* Begin Supplied text *
World Access for the Blind supports the idea that blindness is not as disabling as is commonly believed. Barriers to functioning associated with blindness arise more from poor interaction between blind people and society than from intrinsic deficiency.

We characterize blindness as a condition of life style with specific challenges requiring a strong capacity to adapt.

Blindness should not deny access to all the experiences and opportunities of the WORLD. In this spirit we proceed with two convictions:
1. How we delineate the challenges faced by blind people

2. How we aim to help blind people face them

The Need

According to the 1995 census there are over two million people in the U.S. whose visual impairment is severe enough to cause significant impact on the course of their daily living. Specifically they cannot drive or read standard print, and their ability to move around may be compromised. About twenty-five percent (25%) of that group is totally blind or without usable vision. World wide, the visually impaired population is estimated to number in excess of 37 million people (World Health Organization, 2003).

In the U.S. around seventy-five percent (75%) of working age blind adults are unable to maintain gainful employment (American Foundation for the Blind). In the population of children born with blindness that number rises to about ninety percent (90%). Without employment, it may be impossible to acquire the means and resources to participate fully and productively in the world community, resulting in isolation and poverty. This costs the U.S. government over 4 billion dollars annually (Prevent Blindness America). The remaining twenty five percent (25%), however, do obtain employment, often finding secure, respectable careers in nearly every field.

The achievement of that small percentage suggests that the dual problems of under employment and lack of community participation do not appear to arise strictly from reduced vision. We implicate lack of access to societal resources and lowered expectations and standards on the part of society, and often of the visually impaired themselves as critical barriers to full participation in the world community.

The Challenge

Society functions primarily through the smooth exchange of goods, services, and companionship. However, information and resources are made most readily available to the eye. The societal infrastructure and exchange network are designed to optimize the freedom, functioning, and enjoyment of sighted people – facing the blind with exclusion from this network.
* End Supplied text *
* Begin Given information *
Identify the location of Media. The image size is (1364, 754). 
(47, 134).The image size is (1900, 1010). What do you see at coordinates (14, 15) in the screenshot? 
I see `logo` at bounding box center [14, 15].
* End Given information *
▶ _Work to do_:
Revise the passage on blindness between "Blindness should not" and "Health Organization, 2003).", inclusive, so that "census" reads "survey" instead.

▶ _Result for this exercise_:
Blindness should not deny access to all the experiences and opportunities of the WORLD. In this spirit we proceed with two convictions:
1. How we delineate the challenges faced by blind people

2. How we aim to help blind people face them

The Need

According to the 1995 survey there are over two million people in the U.S. whose visual impairment is severe enough to cause significant impact on the course of their daily living. Specifically they cannot drive or read standard print, and their ability to move around may be compromised. About twenty-five percent (25%) of that group is totally blind or without usable vision. World wide, the visually impaired population is estimated to number in excess of 37 million people (World Health Organization, 2003).